= Beginning of Section =

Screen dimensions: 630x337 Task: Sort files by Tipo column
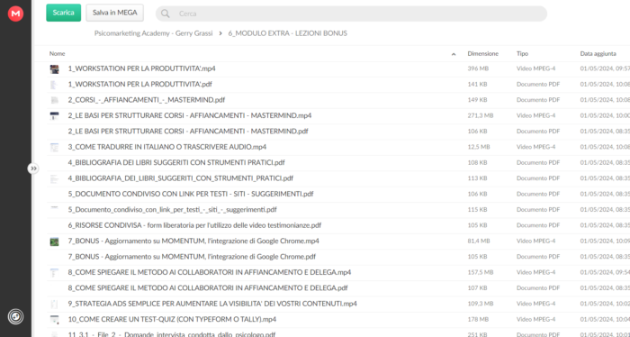point(522,53)
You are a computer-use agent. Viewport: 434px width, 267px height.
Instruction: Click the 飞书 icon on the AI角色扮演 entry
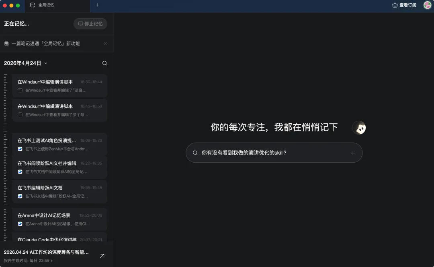point(20,148)
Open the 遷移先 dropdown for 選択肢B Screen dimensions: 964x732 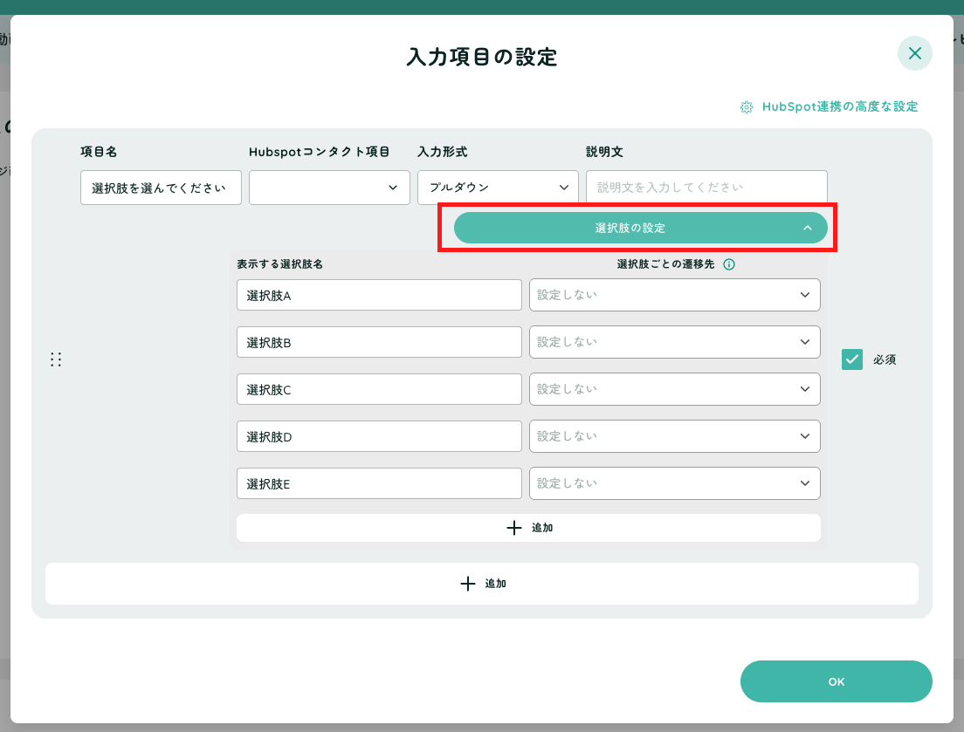(x=674, y=342)
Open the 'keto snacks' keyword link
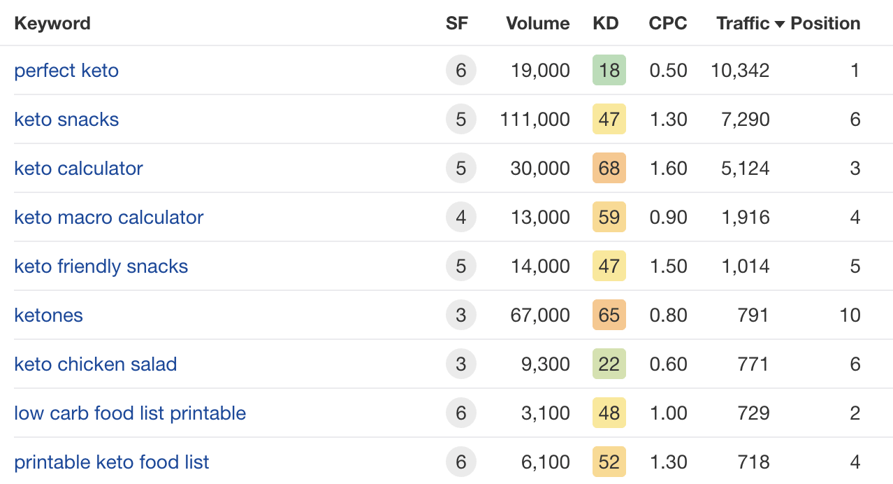The image size is (893, 484). pyautogui.click(x=66, y=120)
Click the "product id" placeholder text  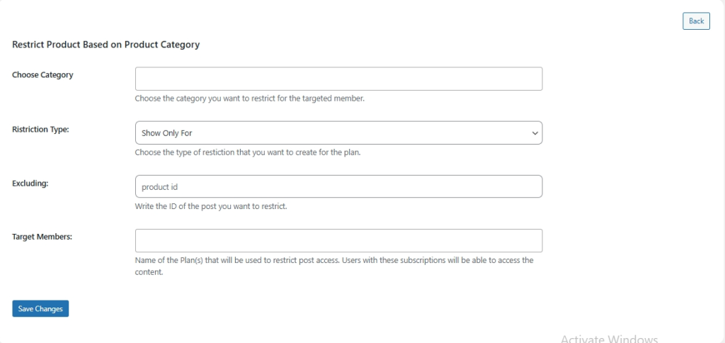coord(159,187)
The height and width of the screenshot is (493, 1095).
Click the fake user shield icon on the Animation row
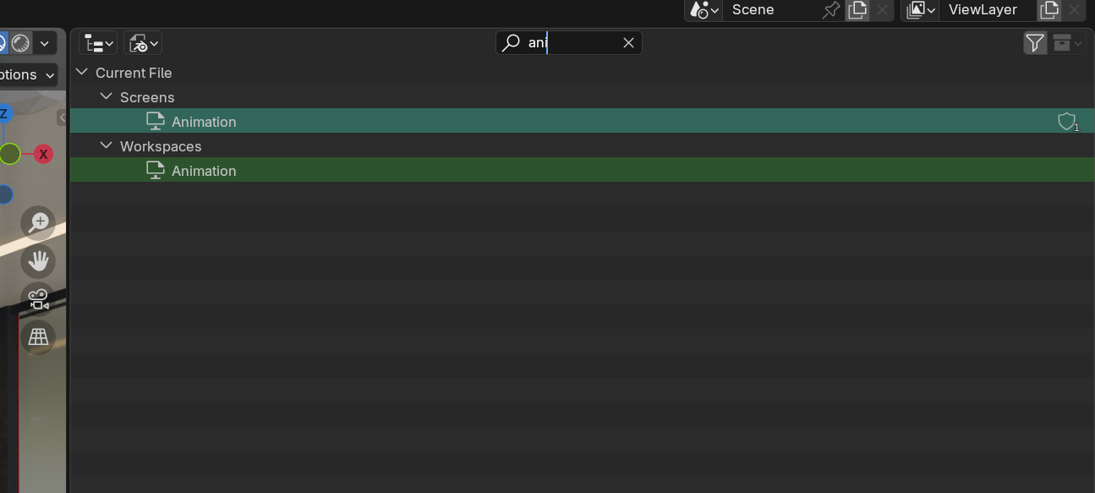pyautogui.click(x=1067, y=122)

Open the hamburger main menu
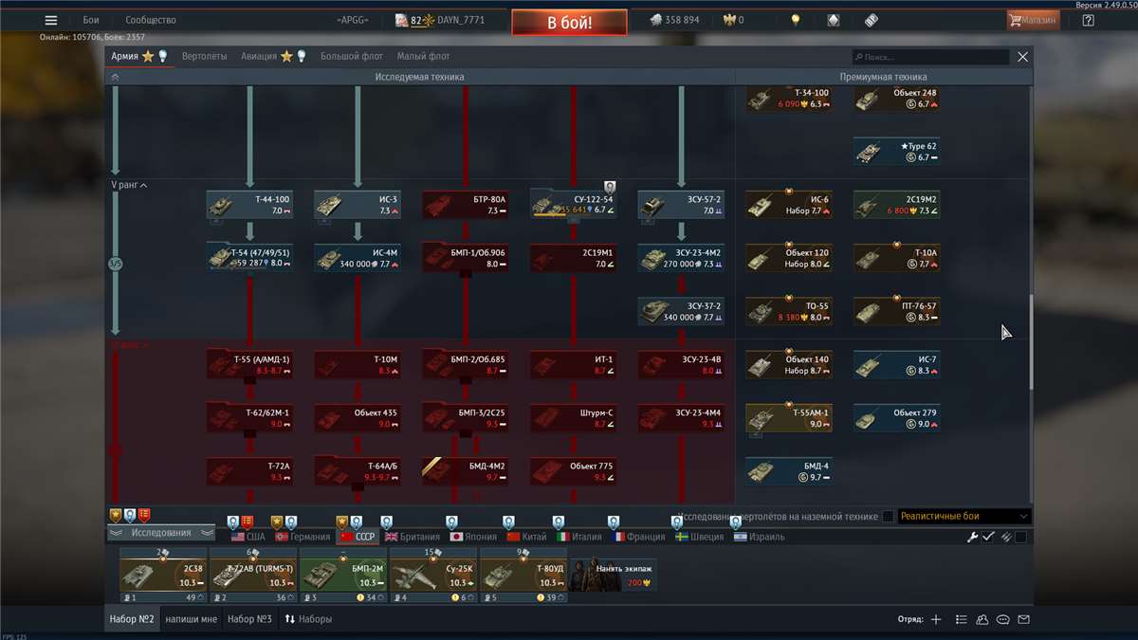(x=51, y=20)
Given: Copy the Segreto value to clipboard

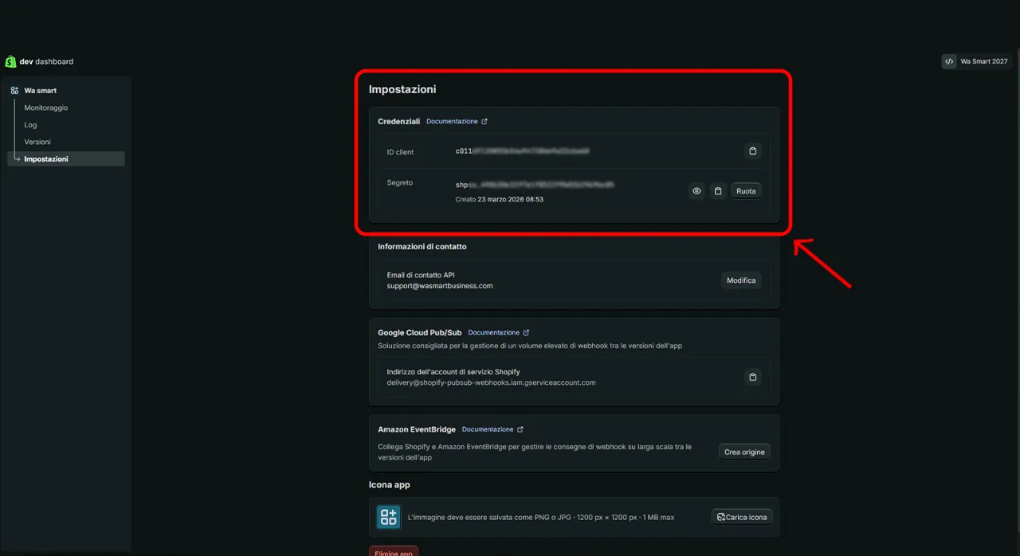Looking at the screenshot, I should coord(718,191).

= End of Section =

→ Work instructions
Write out every line of the preceding listing that contains "width".

→ Exercise result
You are a computer-use agent. Viewport: 434px width, 267px height.
The height and width of the screenshot is (493, 1095).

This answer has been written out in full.